▶ _Provided material_:
»»

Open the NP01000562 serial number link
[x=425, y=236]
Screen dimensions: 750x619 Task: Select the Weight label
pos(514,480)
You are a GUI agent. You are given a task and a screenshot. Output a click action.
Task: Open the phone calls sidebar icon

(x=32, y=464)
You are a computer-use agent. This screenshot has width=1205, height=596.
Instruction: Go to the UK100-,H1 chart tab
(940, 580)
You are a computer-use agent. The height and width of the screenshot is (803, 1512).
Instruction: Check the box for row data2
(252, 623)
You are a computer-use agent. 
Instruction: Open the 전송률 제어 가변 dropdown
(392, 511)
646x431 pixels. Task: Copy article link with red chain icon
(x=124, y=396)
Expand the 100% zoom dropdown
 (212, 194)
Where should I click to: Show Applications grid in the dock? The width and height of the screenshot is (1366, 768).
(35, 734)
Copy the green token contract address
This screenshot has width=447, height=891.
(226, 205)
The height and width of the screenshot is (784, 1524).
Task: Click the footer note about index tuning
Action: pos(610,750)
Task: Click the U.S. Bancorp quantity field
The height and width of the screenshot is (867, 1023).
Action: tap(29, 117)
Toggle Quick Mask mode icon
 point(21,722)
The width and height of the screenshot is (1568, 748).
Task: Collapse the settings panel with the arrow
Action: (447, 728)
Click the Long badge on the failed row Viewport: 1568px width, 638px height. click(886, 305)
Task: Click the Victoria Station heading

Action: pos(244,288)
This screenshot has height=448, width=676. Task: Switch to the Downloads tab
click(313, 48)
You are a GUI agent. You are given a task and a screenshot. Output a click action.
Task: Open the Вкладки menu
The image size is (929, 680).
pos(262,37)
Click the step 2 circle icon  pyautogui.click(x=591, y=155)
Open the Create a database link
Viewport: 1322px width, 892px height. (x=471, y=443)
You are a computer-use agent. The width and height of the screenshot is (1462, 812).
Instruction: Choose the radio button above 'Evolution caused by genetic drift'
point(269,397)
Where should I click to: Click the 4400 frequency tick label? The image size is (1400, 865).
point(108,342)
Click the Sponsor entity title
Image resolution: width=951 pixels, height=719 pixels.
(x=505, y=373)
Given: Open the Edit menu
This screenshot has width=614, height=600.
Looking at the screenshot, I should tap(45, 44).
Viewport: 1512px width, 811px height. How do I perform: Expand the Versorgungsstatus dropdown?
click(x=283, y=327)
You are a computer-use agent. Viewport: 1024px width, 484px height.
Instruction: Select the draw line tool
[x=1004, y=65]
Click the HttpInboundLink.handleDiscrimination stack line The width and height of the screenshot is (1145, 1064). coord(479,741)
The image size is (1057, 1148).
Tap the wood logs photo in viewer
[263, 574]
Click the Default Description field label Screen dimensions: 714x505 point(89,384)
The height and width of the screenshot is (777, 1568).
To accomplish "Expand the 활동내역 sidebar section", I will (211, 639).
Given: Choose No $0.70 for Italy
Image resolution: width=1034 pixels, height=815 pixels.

««

▶ _The task_: Copy every row above verbatim.

▶ _Output below_:
Open the NP01000562 serial number link
[x=425, y=236]
Screen dimensions: 750x619 Task: Select the Weight label
pos(514,480)
You are a GUI agent. You are given a task and a screenshot. Output a click action.
Task: Open the phone calls sidebar icon

(x=32, y=464)
You are a computer-use agent. This screenshot has width=1205, height=596.
Instruction: Go to the UK100-,H1 chart tab
(940, 580)
You are a computer-use agent. The height and width of the screenshot is (803, 1512).
Instruction: Check the box for row data2
(252, 623)
You are a computer-use agent. 
Instruction: Open the 전송률 제어 가변 dropdown
(392, 511)
646x431 pixels. Task: Copy article link with red chain icon
(x=124, y=396)
Expand the 100% zoom dropdown
 (212, 194)
Where should I click to: Show Applications grid in the dock? The width and height of the screenshot is (1366, 768).
(35, 734)
Copy the green token contract address
This screenshot has width=447, height=891.
(226, 205)
The height and width of the screenshot is (784, 1524).
Task: Click the footer note about index tuning
Action: pos(610,750)
Task: Click the U.S. Bancorp quantity field
The height and width of the screenshot is (867, 1023).
Action: tap(29, 117)
Toggle Quick Mask mode icon
 point(21,722)
The width and height of the screenshot is (1568, 748).
Task: Collapse the settings panel with the arrow
Action: (447, 728)
Click the Long badge on the failed row Viewport: 1568px width, 638px height. click(886, 305)
Task: Click the Victoria Station heading

Action: pos(244,288)
This screenshot has height=448, width=676. Task: Switch to the Downloads tab
click(313, 48)
You are a GUI agent. You are given a task and a screenshot. Output a click action.
Task: Open the Вкладки menu
The image size is (929, 680).
pos(262,37)
Click the step 2 circle icon  pyautogui.click(x=591, y=155)
Open the Create a database link
Viewport: 1322px width, 892px height. (x=471, y=443)
You are a computer-use agent. The width and height of the screenshot is (1462, 812).
Instruction: Choose the radio button above 'Evolution caused by genetic drift'
point(269,397)
Where should I click to: Click the 4400 frequency tick label? The image size is (1400, 865).
point(108,342)
Click the Sponsor entity title
Image resolution: width=951 pixels, height=719 pixels.
(x=505, y=373)
Given: Open the Edit menu
This screenshot has width=614, height=600.
Looking at the screenshot, I should tap(45, 44).
Viewport: 1512px width, 811px height. How do I perform: Expand the Versorgungsstatus dropdown?
click(x=283, y=327)
You are a computer-use agent. Viewport: 1024px width, 484px height.
Instruction: Select the draw line tool
[x=1004, y=65]
Click the HttpInboundLink.handleDiscrimination stack line The width and height of the screenshot is (1145, 1064). coord(479,741)
The image size is (1057, 1148).
Tap the wood logs photo in viewer
[263, 574]
Click the Default Description field label Screen dimensions: 714x505 point(89,384)
The height and width of the screenshot is (777, 1568).
To accomplish "Expand the 활동내역 sidebar section", I will (211, 639).
Given: Choose No $0.70 for Italy
Image resolution: width=1034 pixels, height=815 pixels.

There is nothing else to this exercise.